Nonostante sia cresciuto in una famiglia poco interessata allo sport, l’ho sempre vissuto come parte di me. Forse perché chi cresce in un contesto contadino, dove la fatica fisica è una costante, ha già un rapporto profondo con il proprio corpo e la natura, che non richiede simulazioni sportive.

Da bambino giocavo a calcio, ma con il tempo la mia passione si è spostata verso gli sport di resistenza: ciclismo, alpinismo, sci di fondo e corsa. La bici, prima, e le scarpe da running, poi, sono diventate mie compagne inseparabili, permettendomi di esplorare il territorio trentino in lungo e in largo e di instaurare un legame profondo con la natura. Gli sport di fatica sono, per me, meditazione, contemplazione e armonia. Oggi, per mancanza di tempo, trovo ancora momenti di equilibrio correndo nei boschi vicino a casa.

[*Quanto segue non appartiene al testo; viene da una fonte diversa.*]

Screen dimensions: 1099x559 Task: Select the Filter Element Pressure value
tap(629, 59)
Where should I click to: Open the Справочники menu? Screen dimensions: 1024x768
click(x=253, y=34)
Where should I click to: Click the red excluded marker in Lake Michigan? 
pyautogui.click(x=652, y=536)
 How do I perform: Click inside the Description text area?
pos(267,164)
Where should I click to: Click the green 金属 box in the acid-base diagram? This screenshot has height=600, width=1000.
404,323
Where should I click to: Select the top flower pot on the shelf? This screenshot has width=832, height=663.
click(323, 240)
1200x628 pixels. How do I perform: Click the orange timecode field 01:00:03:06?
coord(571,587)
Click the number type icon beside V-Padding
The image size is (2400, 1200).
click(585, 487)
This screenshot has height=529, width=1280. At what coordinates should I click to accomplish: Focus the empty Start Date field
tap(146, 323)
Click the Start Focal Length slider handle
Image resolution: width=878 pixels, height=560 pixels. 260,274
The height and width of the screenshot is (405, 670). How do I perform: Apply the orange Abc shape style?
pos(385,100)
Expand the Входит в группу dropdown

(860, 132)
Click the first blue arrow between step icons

Nel 2018 ho ricevuto le deleghe allo sport come Assessore provinciale, un’esperienza breve ma intensa che mi ha permesso di promuovere lo sport come stile di vita. Per i giovani, lo sport è uno strumento educativo straordinario, capace di favorire integrazione, equità e convivenza. Per tutti, è una via per mantenere il benessere fisico e mentale. Dopo tutto, non si smette di fare sport perché si invecchia, ma si invecchia perché si smette di fare sport.

Nel 2024, sono stato eletto presidente del comitato trentino della Federazione Italiana di Atletica Leggera. Insieme a un gruppo affiatato, lavoro ogni giorno per sostenere le società sportive e per diffondere tra i giovani il messaggio che lo sport è salute, impegno, relazione e divertimento.